To all the boys I’ve loved, I’d never forget you.
Why? Because if we are being honest una Dey craze
I tell myself all of the time “Teniola you need to decentralize men” but that is almost next to impossible for me, the subject of men has always fascinated me even as a little child.
Hello again my dearest reader, it’s been a long while. I took a break because I was scared that I was getting too vulnerable with the pieces of my self that I share on here but now I’m ready to bare my heart and my soul and I hope that you’re accepting.
As a child I was intrigued by the boys in my class, I wanted to know what made them tick what made them act the way they acted, and why I was very aware of their presence which you would say was an unlikely character in a child.
A lot of people will argue that it is some form of trauma “I wasn’t properly loved at home” “I had daddy issues” etc etc but I can’t confirm any of that for you, what I can confirm for you is that I’ve always loved men for as long as I can remember and I’m coming to realize that doesn’t necessarily mean the things that it will mean to general society.
The first time I liked a boy I was 8, he sort of grew on me he used to sit directly in front of me and I only looked at him and never saw him and on the day I saw him I had an existential shift. In hindsight, this is all so funny to me because I had no business having that much emotions and feelings,
His name was Raphael, and I must confess Raphael was a beautiful boy his lashes were long and curly, and his skin? It shone like that of a properly fed cockroach and his eyes? He had the most beautiful eyes I’ve seen, and he was a reserved boy and didn’t talk unless he was spoken to it was there, and then my fate was sealed I’d always be attracted to dark skin nerds that don’t draw too much attention to themselves. and then I even further sealed my fate as a chaser by texting him ( of course I couldn’t text him I was in primary school, and I didn’t have a phone so I wrote to him)
I wrote this very long detailed letter about how I thought he was very beautiful and how I’d like to be more than just friends and if he didn’t mind would he like to take a walk with me after school.
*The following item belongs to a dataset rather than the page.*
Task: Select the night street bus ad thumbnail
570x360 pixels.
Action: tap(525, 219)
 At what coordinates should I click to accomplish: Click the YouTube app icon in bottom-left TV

You’d have to blame all the books that I’ve read for it because like I said there’s no reason for me to be saying the things that I said to that boy.
At first he was confused, of course he was it was a very long letter because the minute I started to write I found it difficult to stop, But he replied to my letter and said he was going to take a walk with me after school, fortunately for me it was one of those PTA days so we always had to go home change out of our uniforms and come back with our parents in the late evening for it.
My mother did not suspect a thing when I insisted on wearing my favorite pink sweater and joggers to follow her to the PTA meeting, and when I arrived we took our walk, it was very beautiful and of course, I did most of the talking and that was the end of it because he soon transferred away from our school shortly after.
Did I love this boy? Of course not
Why then was this story necessary? It is necessary because I'm starting a series on all the boys I’ve ever loved and you need this background information to understand the thought process behind all the actions future me would be carrying out.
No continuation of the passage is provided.